PAGE TEXT below:

130. MARIE ANTOINETTE
Outside the Soho Rep, on Walker Street in Tribeca.
In his poem, “If,” Rudyard Kipling wrote, “If you can keep your head/ when all about you are losing theirs and blaming it on you . . .” Someone who literally couldn’t keep her head and was blamed for the loss of others was Marie Antoinette, the pretty Austrian woman who, at 14, married King Louis XVI of France, and who epitomized by her lavish life style the lack of equality that led to the French Revolution. This famous queen of bling has been the frequent subject of movies, fiction, and drama.
The latest play to bring her back from the dead, with her hair piled high on a head once more in place, is David Adjmi’s satire, on view at the Soho Rep, where—as nicely directed by Rebecca Taichman—it’s being given a bare bones production that barely hints at the excesses that made Marie notorious. The costumes (by Anka Lupes) and scaled-down wigs (by Amanda Miller) only wink at an18th-century flair, combining a few select period elements with mostly modern clothing.
Marsha Stephanie Blake (left) and Marin Ireland. Photo: Pavel Antonov.
The runway model-thin Marin Ireland plays the fashion-conscious queen, who's dressed nearly throughout in a full-length red party dress with flaring flounces. In Mr. Adjmi's take, Marie comes off as a ditzy, spoiled, self-involved airhead, stuffing her face with macaroons and speaking like a gossipy high school mean girl until all around begin losing their heads; then, her own life in danger, she begins to grow serious and even engages in political back and forth with her jailer and a sheep (yes, a sheep). Until then she’s not so much cruel and ruthless as she is clueless; her arrogance and ignorance are explained as the outcome of an upbringing methodically designed to make her into a queen, with no appreciation for the niceties of behaving decently toward those less fortunate.
The play reportedly had a more visually sumptuous production when coproduced by the Yale Repertory Theatre and the American Repertory Theatre earlier in the year. The limited circumstances of the Soho Rep’s tiny Walker Street theatre have inspired a less elaborate presentation. Riccardo Hernandez's simple set makes no attempt to conjure up the splendors of Versailles, where much of the action transpires. The audience sits mostly in two rows along one wall of the rectangular space; it faces a long white wall about 10 feet high on which the words MARIE ANTOINETTE are emblazoned in relief. When necessary, the wall serves as a screen for projections (by Christopher Ash) of pertinent historical information about dates and events in the French Revolution. Furniture is limited mainly to a handful of white chairs and a bench. Stephen Strawbridge’s excellent lighting goes a long way to vivifying this empty setting, and a powerful sound design by Matt Hubbs, which sometimes threatens to blow your eardrums out, does a great deal to create a sense of the trouble brewing offstage as the revolution moves into gear.

End of PAGE TEXT.

## WHAT YOU NEED TO DO
In the Marie Antoinette review, who directed the Soho Rep production?

DATA EXTRACT below:

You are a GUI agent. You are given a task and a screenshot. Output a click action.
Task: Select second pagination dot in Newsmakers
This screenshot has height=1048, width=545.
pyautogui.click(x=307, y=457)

End of DATA EXTRACT.

## SOLUTION TO THIS EXERCISE
Rebecca Taichman